La
multitud festiva se amontonaba en la plaza a la espera de las campanadas de fin
de año. Llegado el momento, el reloj del ayuntamiento tuvo un fallo informático
impredecible. Los ceros y unos del código binario bailotearon entre sí (eran
unos dígitos bastante díscolos adquiridos en un bazar asiático, y además,
estaban ya un poco ebrios) y, aunque nadie lo notó, los doce badajazos
digitales sonaron de adelante a atrás. A contrapelo. Y un tanto afónicos.
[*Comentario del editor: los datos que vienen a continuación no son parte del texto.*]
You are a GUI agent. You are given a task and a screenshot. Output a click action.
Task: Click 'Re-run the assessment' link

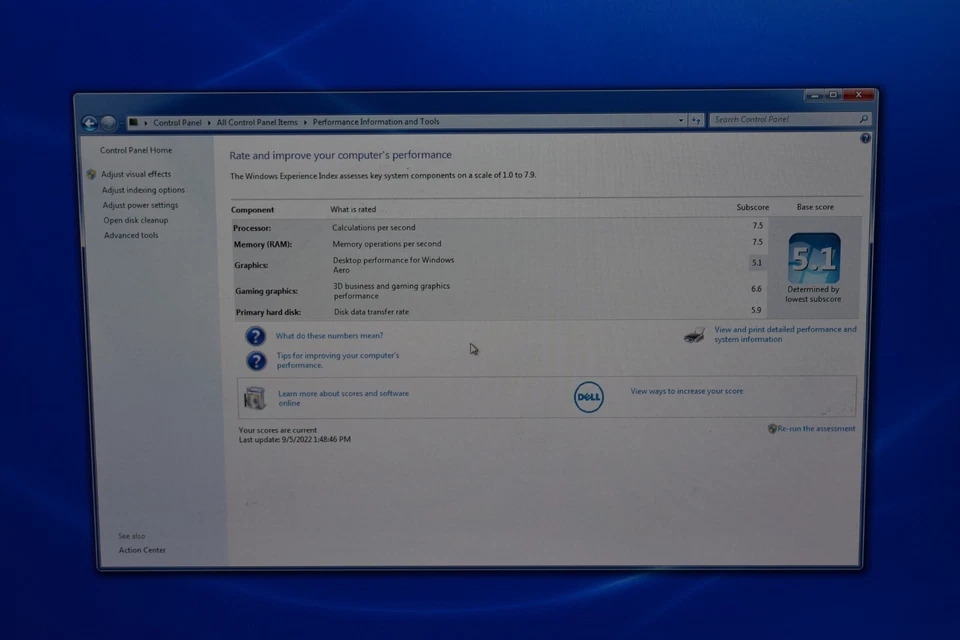[x=815, y=429]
Así, mientras grandes y pequeños se
atiborraban los mofletes con uvas, los relojes retrocedieron doce segundos; el
suicida recuperó el aliento y el color, pataleando bajo el olivo; la jovencita en
el pajar volvió a ser virgen; y el revólver con una sola bala regresó a las
manos de K, el siguiente en la ruleta, quien con lívido temblor se encañonaba
de nuevo la sien y, quizá menos resuelto, quizá abrumado por un pálido recuerdo,
una memoria innombrable de otra vida, no lograba reunir el valor suficiente
para apretar el gatillo.
1 comentario:
Un final inquietante. Entiendo que al suicida le tiemble el pulso, hay cosas que o se hacen cuando toca o... ya no hay forma.
Lo de los ceros y unos ebrios es muy divertido, contrasta bien con ese final.
Son, ahora que lo pienso, anticampanadas. ¿NO?